A minha terra é uma sede de comarca do distrito de Bragança, chamada, por mercê de vontade real, Vila Flor.
Se «quem o feio ama, bonito lhe parece», que acontecerá com quem ama o bonito? Excede tudo quanto se possa congeminar em alegria íntima, em plenitude de encanto, em sorrisos interiores de aprazimento. Amar a minha terra é amar uma flor, o fulcro da mais bucólica poesia, o molde da beleza, a cor, a graça, a doçura!
Ainda me chegam a cada passo os perfumes da serra, aquela vertente do Facho que se avista logo do Alto de Espinho, no dorso do Marão, divisório e austero.

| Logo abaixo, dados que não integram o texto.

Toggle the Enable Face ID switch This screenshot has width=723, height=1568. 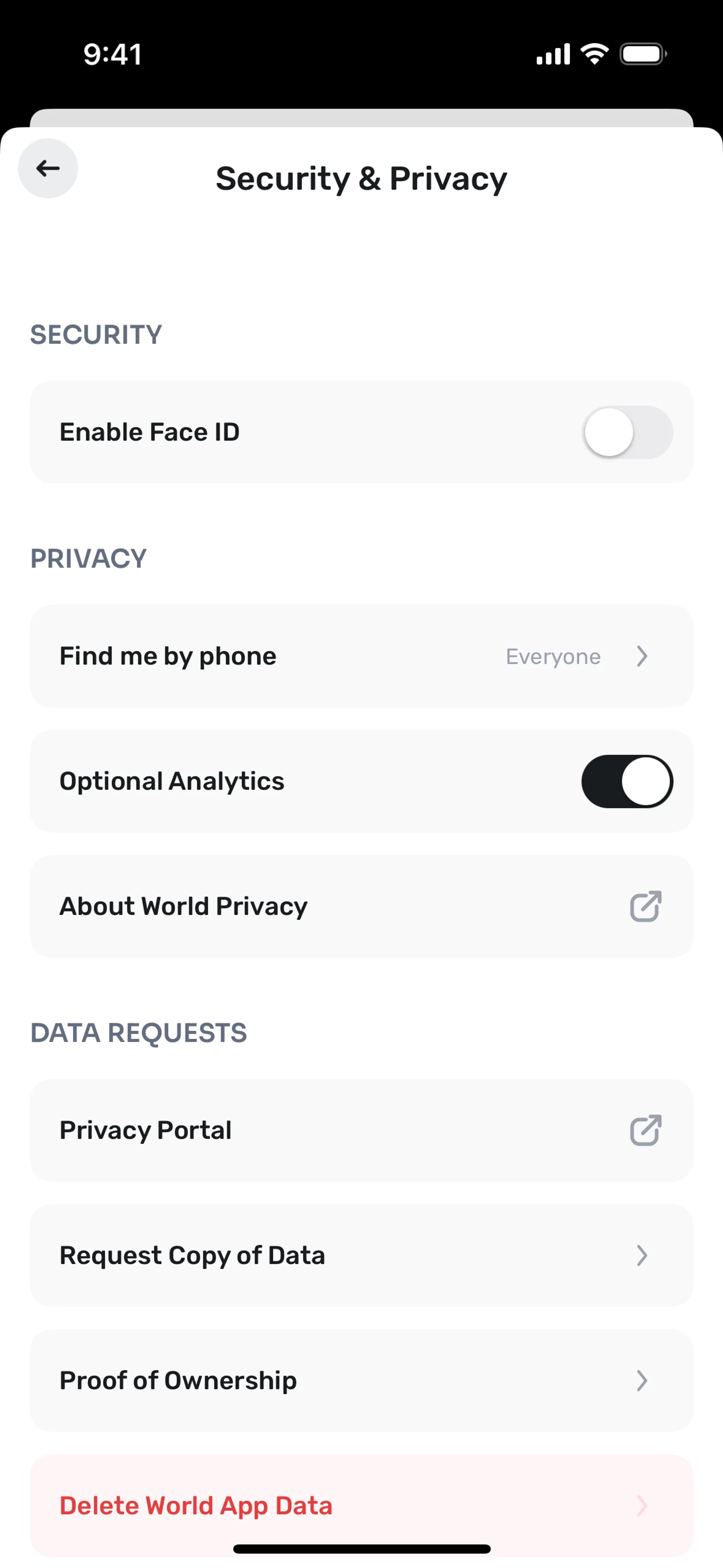click(627, 432)
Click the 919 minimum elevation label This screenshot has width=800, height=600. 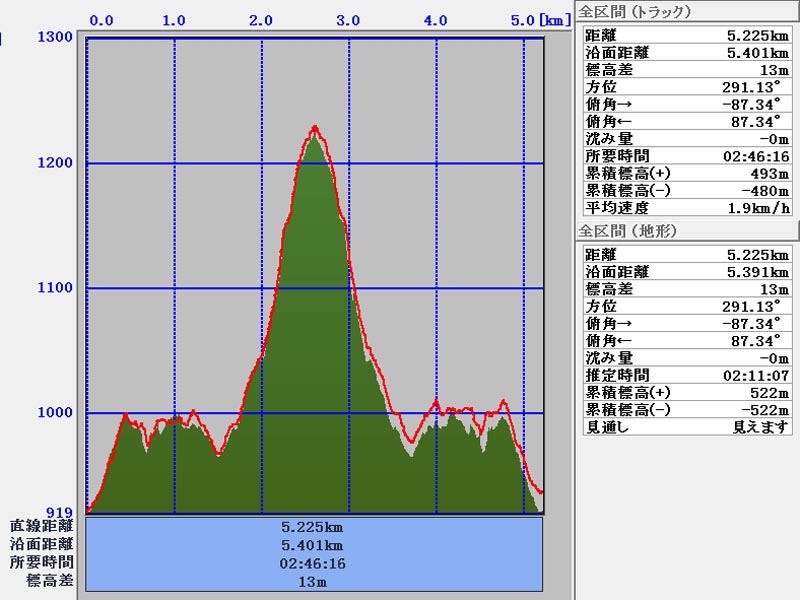pos(60,513)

São estonteantes as emanações do mar amigo, à beira do qual me fiz enteado, por felicidade do destino. Eu já me acostumei a estas paisagens aliciantes, que o mar recorta em quebradas de capricho, cauda verde-clara a brincar permanentemente com os panos verde-escuros da nossa costa arrábida. Mas quando me extasio pelos altos de São Filipe ou de São Luís, gozando a delícia de panoramas duma nobreza sem par; quando me perco, como um ponto num todo, pelo areal imenso e miudinho da Tróia, procurando nos conchais as peças mais bizarras; quando me embriago na alegria picante dos laranjais da beira-Sado, outros mares espumados de folhagem escura, onde as bolas de oiro sorriem aos olhos, pontuando a fortuna do apetite em haustos de cor e fragância; quando os crepúsculos de Outono me prostam numa adoração de hossanas, embebendo-me a alma com melancolias de ametista e oiro... - ah! então a voz do berço vem-me bater aos ouvidos, como um ressaibo de quem sofre ciumes! E que faço eu, meu Deus? Que faço?

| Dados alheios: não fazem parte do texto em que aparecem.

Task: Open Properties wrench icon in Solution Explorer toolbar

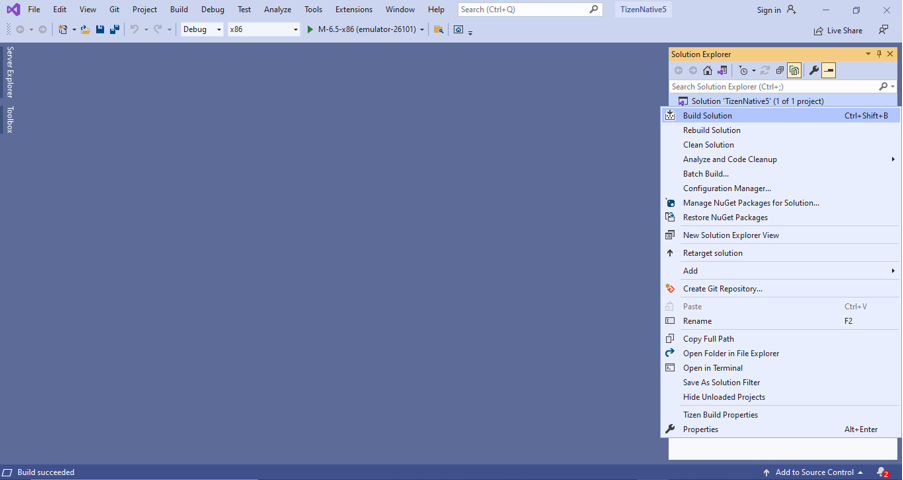Action: pyautogui.click(x=813, y=71)
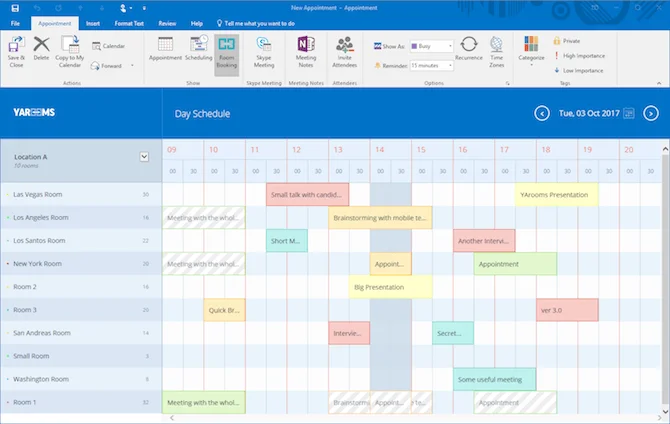670x424 pixels.
Task: Go to the previous day arrow
Action: 542,114
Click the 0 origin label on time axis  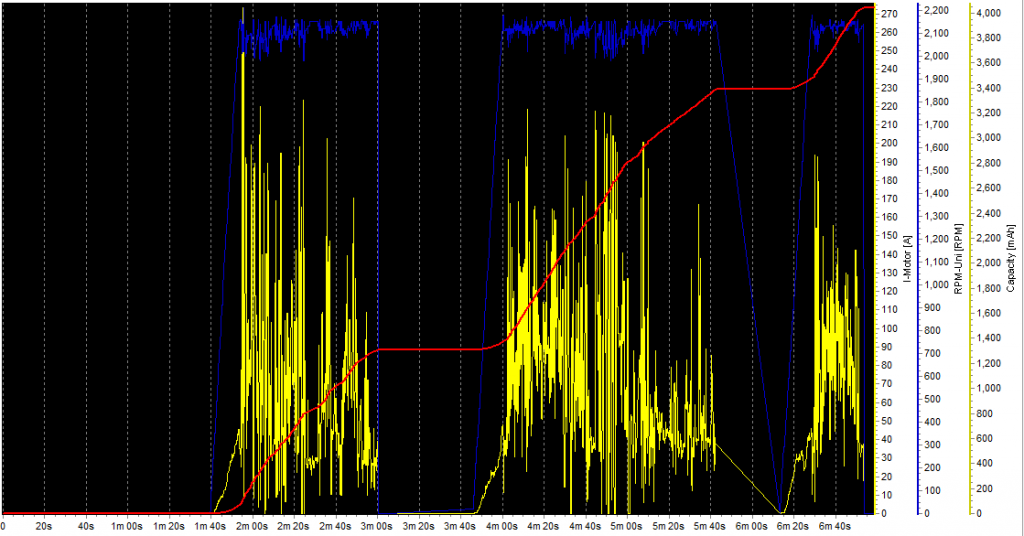[x=4, y=525]
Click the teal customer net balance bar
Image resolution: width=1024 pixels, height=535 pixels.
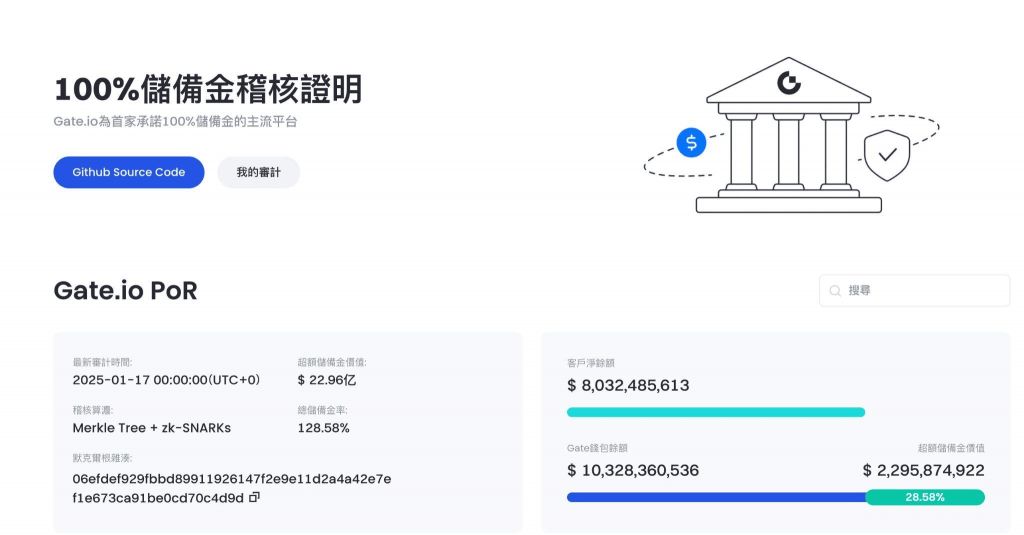coord(715,412)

Abro o coração e releio as colecções das minhas lembranças. É então que eu julgo sentir as tais nevralgias da alma que nós somos atreitos. É então que eu julgo sentir - saudades!!!
Excerto do livro Paisagens do Norte, do Dr. Cabral Adão, publicado em 1954 e reeditado em 1998 pela Câmara Municipal de Vila Flor.
A fotografia foi-me oferecida por um dos filhos do autor do livro, a quem muito agradeço.
2 comentários:
Bom dia, Aníbal!
Que grande testemunho de saudade da sua terra natal nos dá o Dr. Cabral Adão, neste excerto do seu livro! Só quem muito amou a sua terra pode assim falar dela!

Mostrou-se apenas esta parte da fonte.